13.0 Design using 1.2V HSUL for LPDDR2 DQ pins

File:Lpddr2x16 smc loop0 13.0.zip

The loop variable change can be seen in the following line with the comment suffix below (file: ./submodules/<project_name>_d0.v)

driver_avl_use_be_avl_use_burstbegin #(
.DEVICE_FAMILY ("Cyclone V"),
.TG_AVL_DATA_WIDTH (64),
.TG_AVL_ADDR_WIDTH (27),
.TG_AVL_WORD_ADDR_WIDTH (24),
.TG_AVL_SIZE_WIDTH (3),
.TG_AVL_BE_WIDTH (8),
.DRIVER_SIGNATURE (1431634050),
.TG_GEN_BYTE_ADDR (1),
.TG_NUM_DRIVER_LOOP (0), // Change from 1 to 0 for infinite traffic generation and checking
.TG_ENABLE_UNIX_ID (0),
.TG_USE_UNIX_ID (0),
.TG_RANDOM_BYTE_ENABLE (1),
.TG_ENABLE_READ_COMPARE (1),
.TG_POWER_OF_TWO_BURSTS_ONLY (0),
.TG_BURST_ON_BURST_BOUNDARY (0),
.TG_DO_NOT_CROSS_4KB_BOUNDARY (0),
.TG_TIMEOUT_COUNTER_WIDTH (32),
.TG_MAX_READ_LATENCY (20),
.TG_SINGLE_RW_SEQ_ADDR_COUNT (32),
.TG_SINGLE_RW_RAND_ADDR_COUNT (32),
.TG_SINGLE_RW_RAND_SEQ_ADDR_COUNT (32),
.TG_BLOCK_RW_SEQ_ADDR_COUNT (8),
.TG_BLOCK_RW_RAND_ADDR_COUNT (8),
.TG_BLOCK_RW_RAND_SEQ_ADDR_COUNT (8),
.TG_BLOCK_RW_BLOCK_SIZE (8),
.TG_TEMPLATE_STAGE_COUNT (4),
.TG_SEQ_ADDR_GEN_MIN_BURSTCOUNT (1),
.TG_SEQ_ADDR_GEN_MAX_BURSTCOUNT (4),
.TG_RAND_ADDR_GEN_MIN_BURSTCOUNT (1),
.TG_RAND_ADDR_GEN_MAX_BURSTCOUNT (4),
.TG_RAND_SEQ_ADDR_GEN_MIN_BURSTCOUNT (1),
.TG_RAND_SEQ_ADDR_GEN_MAX_BURSTCOUNT (4),
.TG_RAND_SEQ_ADDR_GEN_RAND_ADDR_PERCENT (50)
) traffic_generator_0 (
.pass (pass), // status.pass
.fail (fail), // .fail
.test_complete (test_complete), // .test_complete
.clk (clk), // avl_clock.clk
.reset_n (reset_n), // avl_reset.reset_n
.avl_ready (avl_ready), // avl.waitrequest_n
.avl_addr (avl_addr), // .address
.avl_size (avl_size), // .burstcount
.avl_wdata (avl_wdata), // .writedata
.avl_rdata (avl_rdata), // .readdata
.avl_write_req (avl_write_req), // .write
.avl_read_req (avl_read_req), // .read
.avl_rdata_valid (avl_rdata_valid), // .readdatavalid
.avl_be (avl_be), // .byteenable
.avl_burstbegin (avl_burstbegin), // .beginbursttransfer
.pnf_per_bit (), // (terminated)
.pnf_per_bit_persist (), // (terminated)
.csr_address (13'b0000000000000), // (terminated)
.csr_write (1'b0), // (terminated)
.csr_writedata (32'b00000000000000000000000000000000), // (terminated)
.csr_read (1'b0), // (terminated)
.csr_readdata (), // (terminated)
.csr_waitrequest (), // (terminated)
.csr_be (4'b0000) // (terminated)
);

It was changed from 1 to 0 to allow infinite testing. Keep in mind that drv_status_test_complete and drv_status_pass will not transition high. Instead, the test should run without ever seeing test fail. drv_status_fail, drv_status_pass, and drv_status_test_complete are status signals from the traffic generator and checker.

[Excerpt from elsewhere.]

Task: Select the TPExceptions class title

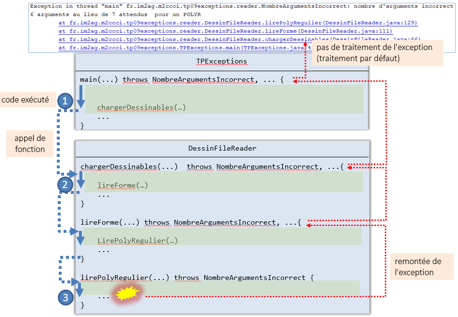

Below is a snapshot of relevant signals in SignalTap to make sure the controller is running error free. The pnf (pass not fail) bits should stay all Fs. If any of the bits transitions low on the persistent bits, an error has been detected.

mik_Intel_0-1594392396843.png

LPDDR2 example design traffic checker status and Avalon signals

After verifying via SignalTap that the design is running and passing traffic via Autorun analysis, stop Autorun. The PowerMonitor.exe board test system executable was then run to measure power on all voltage rails.

Here is a snapshot of the PowerMonitor GUI

mik_Intel_0-1594392564963.png

PowerMonitor GUI

Below are the results for the baseline design using HSUL 1.2V for the LPDDR2 DQ pins.

mik_Intel_0-1594392820563.png

HSUL 1.2V for the LPDDR2 DQ pins.

The project above was then copied. The directory was renamed to lpddr2x16_smc_LVCMOS_dq_loop0. To convert the DQ I/O from HSUL to LVCMOS, two file changes are required.

13.0 Design using 1.2V LVCMOS for LPDDR2 DQ pins

File:Lpddr2x16 smc LVCMOS dq loop0 13.0.zip

The first file that needs to be changed is the project qsf file. All mem_dq pins were changed from "DIFFERENTIAL 1.2-V HSUL" to "1.2 V" for 1.2V LVCMOS.

i.e.

From:

set_instance_assignment -name IO_STANDARD "1.2-V HSUL" -to mem_dq[0]

to:

set_instance_assignment -name IO_STANDARD "1.2 V" -to mem_dq[0]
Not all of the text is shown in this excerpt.